> **Requirements**
Reproduce each of the rows below word for word, changing nothing.
### Supplied data
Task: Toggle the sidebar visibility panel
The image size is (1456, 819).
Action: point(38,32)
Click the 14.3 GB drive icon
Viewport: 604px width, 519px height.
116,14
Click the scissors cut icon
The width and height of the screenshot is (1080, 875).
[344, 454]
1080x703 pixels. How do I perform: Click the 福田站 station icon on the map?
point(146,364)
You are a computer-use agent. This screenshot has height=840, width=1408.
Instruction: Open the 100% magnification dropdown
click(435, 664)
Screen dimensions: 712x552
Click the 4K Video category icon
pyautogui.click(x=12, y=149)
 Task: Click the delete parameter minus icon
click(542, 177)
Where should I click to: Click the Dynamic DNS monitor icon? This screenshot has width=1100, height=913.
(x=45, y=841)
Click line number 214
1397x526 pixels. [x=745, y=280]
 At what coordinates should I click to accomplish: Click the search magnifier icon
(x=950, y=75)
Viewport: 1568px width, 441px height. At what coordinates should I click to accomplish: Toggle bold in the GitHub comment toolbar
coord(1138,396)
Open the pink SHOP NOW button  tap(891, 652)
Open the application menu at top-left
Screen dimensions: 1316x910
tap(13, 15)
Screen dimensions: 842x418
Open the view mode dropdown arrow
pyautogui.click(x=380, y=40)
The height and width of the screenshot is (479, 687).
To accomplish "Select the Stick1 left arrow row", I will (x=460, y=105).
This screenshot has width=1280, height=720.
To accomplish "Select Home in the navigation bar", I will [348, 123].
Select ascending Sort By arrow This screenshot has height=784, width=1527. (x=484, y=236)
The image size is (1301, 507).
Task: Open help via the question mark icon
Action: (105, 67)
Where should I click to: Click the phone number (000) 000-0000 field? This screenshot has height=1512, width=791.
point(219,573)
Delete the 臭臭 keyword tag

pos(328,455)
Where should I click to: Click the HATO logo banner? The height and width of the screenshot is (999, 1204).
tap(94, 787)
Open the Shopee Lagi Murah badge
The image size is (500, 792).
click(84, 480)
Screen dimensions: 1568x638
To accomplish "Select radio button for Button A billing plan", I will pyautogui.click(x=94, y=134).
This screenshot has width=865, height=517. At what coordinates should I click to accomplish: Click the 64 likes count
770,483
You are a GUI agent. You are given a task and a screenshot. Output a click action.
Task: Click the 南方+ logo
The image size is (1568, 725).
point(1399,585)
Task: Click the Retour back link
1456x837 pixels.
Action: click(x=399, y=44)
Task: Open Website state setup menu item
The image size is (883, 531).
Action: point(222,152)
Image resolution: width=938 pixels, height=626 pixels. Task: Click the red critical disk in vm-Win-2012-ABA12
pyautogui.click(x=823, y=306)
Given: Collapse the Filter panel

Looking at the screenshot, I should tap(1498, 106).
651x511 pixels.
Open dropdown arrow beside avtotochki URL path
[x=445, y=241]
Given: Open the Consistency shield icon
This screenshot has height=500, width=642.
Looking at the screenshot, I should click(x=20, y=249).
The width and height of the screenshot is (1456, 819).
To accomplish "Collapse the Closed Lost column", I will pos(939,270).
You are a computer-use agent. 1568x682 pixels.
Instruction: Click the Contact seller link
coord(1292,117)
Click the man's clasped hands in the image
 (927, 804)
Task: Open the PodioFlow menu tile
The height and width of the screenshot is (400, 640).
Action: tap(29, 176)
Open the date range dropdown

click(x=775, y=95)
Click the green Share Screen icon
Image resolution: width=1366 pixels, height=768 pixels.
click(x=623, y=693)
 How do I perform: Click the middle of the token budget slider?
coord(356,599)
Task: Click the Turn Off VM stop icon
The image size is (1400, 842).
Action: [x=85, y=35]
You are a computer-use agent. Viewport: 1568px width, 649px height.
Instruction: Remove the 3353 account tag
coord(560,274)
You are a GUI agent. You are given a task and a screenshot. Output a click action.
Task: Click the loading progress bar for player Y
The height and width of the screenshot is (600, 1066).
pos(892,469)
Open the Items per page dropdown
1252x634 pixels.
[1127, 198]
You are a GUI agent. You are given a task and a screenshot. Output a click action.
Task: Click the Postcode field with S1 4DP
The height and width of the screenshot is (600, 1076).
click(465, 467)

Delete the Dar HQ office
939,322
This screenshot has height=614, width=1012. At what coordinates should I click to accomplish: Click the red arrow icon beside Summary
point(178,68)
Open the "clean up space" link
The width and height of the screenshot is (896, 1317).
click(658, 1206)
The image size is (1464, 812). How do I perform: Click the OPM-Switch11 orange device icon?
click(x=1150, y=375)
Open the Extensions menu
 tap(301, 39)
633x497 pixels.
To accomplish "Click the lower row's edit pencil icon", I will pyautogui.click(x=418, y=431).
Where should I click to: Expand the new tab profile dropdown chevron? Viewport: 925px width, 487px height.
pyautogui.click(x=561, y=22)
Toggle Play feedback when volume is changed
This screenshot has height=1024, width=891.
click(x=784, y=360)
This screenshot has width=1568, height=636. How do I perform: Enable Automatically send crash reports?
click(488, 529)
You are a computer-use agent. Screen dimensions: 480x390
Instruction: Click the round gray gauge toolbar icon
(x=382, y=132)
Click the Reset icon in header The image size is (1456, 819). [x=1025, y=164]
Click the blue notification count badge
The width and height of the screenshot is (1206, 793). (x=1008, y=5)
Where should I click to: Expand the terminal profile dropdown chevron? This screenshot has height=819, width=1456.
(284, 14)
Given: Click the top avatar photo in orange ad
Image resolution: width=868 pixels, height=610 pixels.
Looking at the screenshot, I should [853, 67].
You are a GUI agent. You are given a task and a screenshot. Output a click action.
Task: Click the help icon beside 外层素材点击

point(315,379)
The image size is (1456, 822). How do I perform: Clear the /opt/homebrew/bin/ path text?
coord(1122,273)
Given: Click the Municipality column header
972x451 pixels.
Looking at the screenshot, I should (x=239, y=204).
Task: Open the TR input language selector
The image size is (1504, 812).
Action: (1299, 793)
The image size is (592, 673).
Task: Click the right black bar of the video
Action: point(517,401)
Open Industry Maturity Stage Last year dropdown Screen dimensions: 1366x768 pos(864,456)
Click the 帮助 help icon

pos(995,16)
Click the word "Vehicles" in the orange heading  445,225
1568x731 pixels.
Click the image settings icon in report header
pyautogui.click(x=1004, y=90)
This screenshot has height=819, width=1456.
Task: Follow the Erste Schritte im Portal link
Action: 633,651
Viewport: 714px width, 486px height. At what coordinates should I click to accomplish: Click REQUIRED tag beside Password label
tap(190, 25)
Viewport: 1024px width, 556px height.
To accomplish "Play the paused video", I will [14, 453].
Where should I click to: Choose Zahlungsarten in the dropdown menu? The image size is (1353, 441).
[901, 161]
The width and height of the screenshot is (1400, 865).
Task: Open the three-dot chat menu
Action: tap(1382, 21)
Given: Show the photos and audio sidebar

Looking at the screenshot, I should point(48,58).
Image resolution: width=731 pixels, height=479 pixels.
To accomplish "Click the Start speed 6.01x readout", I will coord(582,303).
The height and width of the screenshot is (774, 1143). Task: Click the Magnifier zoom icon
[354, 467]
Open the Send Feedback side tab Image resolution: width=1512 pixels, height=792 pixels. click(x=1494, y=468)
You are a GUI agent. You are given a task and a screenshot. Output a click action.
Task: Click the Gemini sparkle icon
######
> **Exercise output**
Task: Toggle the sidebar visibility panel
The image size is (1456, 819).
Action: point(38,32)
Click the 14.3 GB drive icon
Viewport: 604px width, 519px height.
116,14
Click the scissors cut icon
The width and height of the screenshot is (1080, 875).
[344, 454]
1080x703 pixels. How do I perform: Click the 福田站 station icon on the map?
point(146,364)
You are a computer-use agent. This screenshot has height=840, width=1408.
Instruction: Open the 100% magnification dropdown
click(435, 664)
Screen dimensions: 712x552
Click the 4K Video category icon
pyautogui.click(x=12, y=149)
 Task: Click the delete parameter minus icon
click(542, 177)
Where should I click to: Click the Dynamic DNS monitor icon? This screenshot has width=1100, height=913.
(x=45, y=841)
Click line number 214
1397x526 pixels. [x=745, y=280]
 At what coordinates should I click to accomplish: Click the search magnifier icon
(x=950, y=75)
Viewport: 1568px width, 441px height. At what coordinates should I click to accomplish: Toggle bold in the GitHub comment toolbar
coord(1138,396)
Open the pink SHOP NOW button  tap(891, 652)
Open the application menu at top-left
Screen dimensions: 1316x910
tap(13, 15)
Screen dimensions: 842x418
Open the view mode dropdown arrow
pyautogui.click(x=380, y=40)
The height and width of the screenshot is (479, 687).
To accomplish "Select the Stick1 left arrow row", I will (x=460, y=105).
This screenshot has width=1280, height=720.
To accomplish "Select Home in the navigation bar", I will [348, 123].
Select ascending Sort By arrow This screenshot has height=784, width=1527. (x=484, y=236)
The image size is (1301, 507).
Task: Open help via the question mark icon
Action: (105, 67)
Where should I click to: Click the phone number (000) 000-0000 field? This screenshot has height=1512, width=791.
point(219,573)
Delete the 臭臭 keyword tag

pos(328,455)
Where should I click to: Click the HATO logo banner? The height and width of the screenshot is (999, 1204).
tap(94, 787)
Open the Shopee Lagi Murah badge
The image size is (500, 792).
click(84, 480)
Screen dimensions: 1568x638
To accomplish "Select radio button for Button A billing plan", I will pyautogui.click(x=94, y=134).
This screenshot has width=865, height=517. At what coordinates should I click to accomplish: Click the 64 likes count
770,483
You are a GUI agent. You are given a task and a screenshot. Output a click action.
Task: Click the 南方+ logo
The image size is (1568, 725).
point(1399,585)
Task: Click the Retour back link
1456x837 pixels.
Action: click(x=399, y=44)
Task: Open Website state setup menu item
The image size is (883, 531).
Action: point(222,152)
Image resolution: width=938 pixels, height=626 pixels. Task: Click the red critical disk in vm-Win-2012-ABA12
pyautogui.click(x=823, y=306)
Given: Collapse the Filter panel

Looking at the screenshot, I should tap(1498, 106).
651x511 pixels.
Open dropdown arrow beside avtotochki URL path
[x=445, y=241]
Given: Open the Consistency shield icon
This screenshot has height=500, width=642.
Looking at the screenshot, I should click(x=20, y=249).
The width and height of the screenshot is (1456, 819).
To accomplish "Collapse the Closed Lost column", I will pos(939,270).
You are a computer-use agent. 1568x682 pixels.
Instruction: Click the Contact seller link
coord(1292,117)
Click the man's clasped hands in the image
 (927, 804)
Task: Open the PodioFlow menu tile
The height and width of the screenshot is (400, 640).
Action: tap(29, 176)
Open the date range dropdown

click(x=775, y=95)
Click the green Share Screen icon
Image resolution: width=1366 pixels, height=768 pixels.
click(x=623, y=693)
 How do I perform: Click the middle of the token budget slider?
coord(356,599)
Task: Click the Turn Off VM stop icon
The image size is (1400, 842).
Action: [x=85, y=35]
You are a computer-use agent. Viewport: 1568px width, 649px height.
Instruction: Remove the 3353 account tag
coord(560,274)
You are a GUI agent. You are given a task and a screenshot. Output a click action.
Task: Click the loading progress bar for player Y
The height and width of the screenshot is (600, 1066).
pos(892,469)
Open the Items per page dropdown
1252x634 pixels.
[1127, 198]
You are a GUI agent. You are given a task and a screenshot. Output a click action.
Task: Click the Postcode field with S1 4DP
The height and width of the screenshot is (600, 1076).
click(465, 467)

Delete the Dar HQ office
939,322
This screenshot has height=614, width=1012. At what coordinates should I click to accomplish: Click the red arrow icon beside Summary
point(178,68)
Open the "clean up space" link
The width and height of the screenshot is (896, 1317).
click(658, 1206)
The image size is (1464, 812). How do I perform: Click the OPM-Switch11 orange device icon?
click(x=1150, y=375)
Open the Extensions menu
 tap(301, 39)
633x497 pixels.
To accomplish "Click the lower row's edit pencil icon", I will pyautogui.click(x=418, y=431).
Where should I click to: Expand the new tab profile dropdown chevron? Viewport: 925px width, 487px height.
pyautogui.click(x=561, y=22)
Toggle Play feedback when volume is changed
This screenshot has height=1024, width=891.
click(x=784, y=360)
This screenshot has width=1568, height=636. How do I perform: Enable Automatically send crash reports?
click(488, 529)
You are a computer-use agent. Screen dimensions: 480x390
Instruction: Click the round gray gauge toolbar icon
(x=382, y=132)
Click the Reset icon in header The image size is (1456, 819). [x=1025, y=164]
Click the blue notification count badge
The width and height of the screenshot is (1206, 793). (x=1008, y=5)
Where should I click to: Expand the terminal profile dropdown chevron? This screenshot has height=819, width=1456.
(284, 14)
Given: Click the top avatar photo in orange ad
Image resolution: width=868 pixels, height=610 pixels.
Looking at the screenshot, I should [853, 67].
You are a GUI agent. You are given a task and a screenshot. Output a click action.
Task: Click the help icon beside 外层素材点击

point(315,379)
The image size is (1456, 822). How do I perform: Clear the /opt/homebrew/bin/ path text?
coord(1122,273)
Given: Click the Municipality column header
972x451 pixels.
Looking at the screenshot, I should (x=239, y=204).
Task: Open the TR input language selector
The image size is (1504, 812).
Action: (1299, 793)
The image size is (592, 673).
Task: Click the right black bar of the video
Action: point(517,401)
Open Industry Maturity Stage Last year dropdown Screen dimensions: 1366x768 pos(864,456)
Click the 帮助 help icon

pos(995,16)
Click the word "Vehicles" in the orange heading  445,225
1568x731 pixels.
Click the image settings icon in report header
pyautogui.click(x=1004, y=90)
This screenshot has height=819, width=1456.
Task: Follow the Erste Schritte im Portal link
Action: 633,651
Viewport: 714px width, 486px height. At what coordinates should I click to accomplish: Click REQUIRED tag beside Password label
tap(190, 25)
Viewport: 1024px width, 556px height.
To accomplish "Play the paused video", I will [14, 453].
Where should I click to: Choose Zahlungsarten in the dropdown menu? The image size is (1353, 441).
[901, 161]
The width and height of the screenshot is (1400, 865).
Task: Open the three-dot chat menu
Action: tap(1382, 21)
Given: Show the photos and audio sidebar

Looking at the screenshot, I should point(48,58).
Image resolution: width=731 pixels, height=479 pixels.
To accomplish "Click the Start speed 6.01x readout", I will coord(582,303).
The height and width of the screenshot is (774, 1143). Task: Click the Magnifier zoom icon
[354, 467]
Open the Send Feedback side tab Image resolution: width=1512 pixels, height=792 pixels. click(x=1494, y=468)
You are a GUI agent. You are given a task and a screenshot. Output a click action.
Task: Click the Gemini sparkle icon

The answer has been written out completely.